Wednesday, January 26, 2011

New Oldies - Across The Moon by Kitt 'N' Kory


Beyond the tiny review I found in a Billboard Magazine from February 15, 1960, I haven't been able to find any information about these kids -- but their music speaks for itself...



This record was produced by Morty Craft, a veteran A&R man who had worked for MGM, Mercury, and ABC-Paramount in the 1940's and 1950's. In 1959, he went to work for a Canadian company called United Telefilm as the head of their subsidiary label, Warwick Records. With a background as a musician, and leader of radio orchestras and dance bands, he had the musical chops to record a lot of material himself. Despite his best efforts, though, Warwick Records went bankrupt just a few years later. It probably didn't help that he seemed to be obsessed with the music of the distant past (like me), which led him to release a tribute to Al Jolson as his first album on the new label.  If he's still around, Morty would be 90 years old now. I've heard rumors that he's been recently spotted at conga music concerts in New York City. I'd sure like the opportunity to speak with him. One of the other young kids he worked with and recorded while at Warwick was a talented teener from Queens who went by the name Jerry Landis at the time. You know that kid as Paul Simon!

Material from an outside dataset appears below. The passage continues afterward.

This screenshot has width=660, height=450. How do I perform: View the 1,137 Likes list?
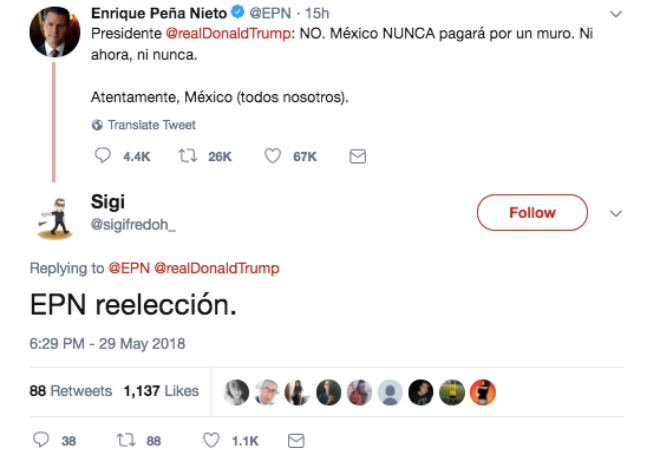point(161,391)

So if you know anything at all about Kitt 'N' Kory, or anything else about this record, or you can hook me up with Morty Craft, please shoot me an e-mail

New Oldies - The Greatest Hits You've Never Heard is actually a radio format that I've been working on for years.  If you'd like to know more about it, please contact me.  I love to explain how it works!


1 comment:

  1. I've already shot you an e-mail, Joe, but for the sake of anyone checking this out, the "Kory" in the duo was a guy named Jimmie Tennant. He'd have another single (under his real name) on the Warwick label, #533, just a couple of months later called "Salute". That was a break-in styled tribute to Elvis Presley's return Home from the Army. But instead of using Elvis's records for the break-in's, Jimmie recorded the songs himself and used those.

    By 1963, Tennant would be using the stage name Jimmy Velvet, a variation of a name that was used by a singer he had managed in the year before, Jimmy Velvit (who's real name is Jimmy Mullins). Jimmy made the Velvet name official in 1965.

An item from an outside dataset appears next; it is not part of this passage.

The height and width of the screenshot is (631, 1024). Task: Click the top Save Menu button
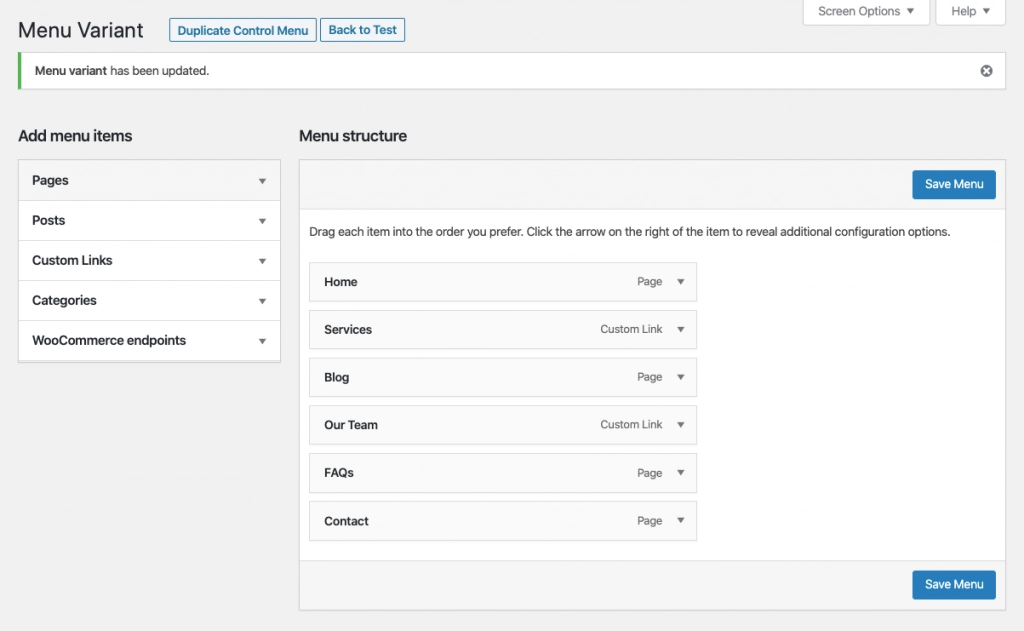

    The girl in Kitt N Kory was a girl named "Judy", that according to a comment made by Jimmy in his 2007 book, INSIDE THE DREAM.

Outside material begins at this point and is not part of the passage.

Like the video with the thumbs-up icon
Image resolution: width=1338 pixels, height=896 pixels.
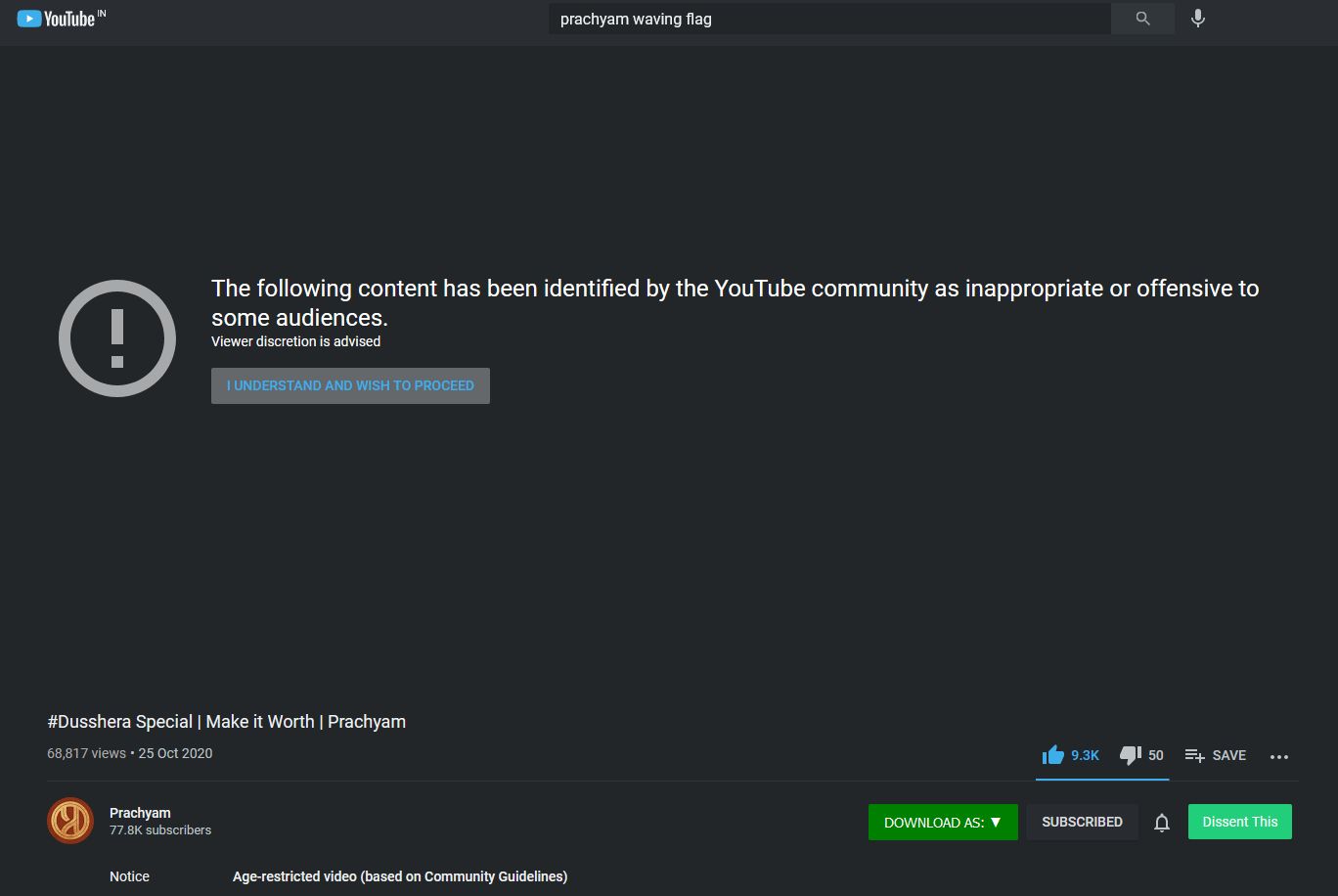[1053, 754]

    Jimmy began his recording career in early 1958 on the Thunder label, out of Miami, Florida. In January, 1959, there was a release on the AMP label out of Columbus, Indiana by Jimmie Tennant, but that (as I've only recently learned) was a DIFFERENT Jimmie Tennant.

    As confusing as that may be, it was when Tennant adapted to the Velvet name that resulted in further confusion with his name. His first release using the latter was in April, 1963, with two songs back-to-back that had been released the year before by Jimmy Velvit (Mullins), "You're Mine And We Belong Together" (the Robert & Johnny song), and "I'm Gonna Try To Forget The One I Love", a song written by Mullins. The trouble began when they (Velvet and his partner in the deal, Ray Curran) used the Mullins release (on Cub Records) as an informational guide, whereas Tennant's last name was mis-spelled as Velvit. The label was also supposed to be VELVET (to sell the songs with the name recognition), but the label too was as VELVIT. Jimmy has told me that only 1,000 copies were made of the release, but most were destroyed because of the error. A (halfway) corrected issue was released by July on the VELVET Record name, but his last name was still as "Velvit". This was while he and Curran, were trying to sell the songs to a larger label. They had earlier hired Topps Records, a distributor, to take on the task. In August, 1963, Cortland Records was chosen, and the same two sides were released on their WITCH label subsidiary. But during that time, Jimmy was unknowing of the Cortland deal, and he was off on his own trying to sell the sides. In August, he found himself in Nashville making arrangements with Felton Jarvis of ABC-Paramount. It was after his return after signing contracts in New York in September that he learned of the Cortland arrangement from a trade paper. Jarvis left it to Velvet to straighten things out, whereas Velvet told Cortland exec's that they had no rights to the songs, that they were in effect stolen. Not wanting any trouble, Cortland quickly withdrew the WITCH release and all promotion of it.

    In November, ABC-Paramount released "We Belong Together", but this time backed with "The History Of Love", a song that Jimmy had co-written.

    As confusing as it got between the two Jimmy's, it seemed to continue into the 1970's. Mullins would sometimes have releases using the name Jimmy Velvet, two times in 1967 (on Blue Records and Bell Records), and on a couple of issues around 1973 on the BI label. It was those BI releases that caused trouble for the legal Jimmy Velvet, as this was near the same time as Mullins was in legal troubles of his own and serving time in prison. Billboard ran a story about the real Jimmy Velvet saying that he was not THAT Jimmy Velvet.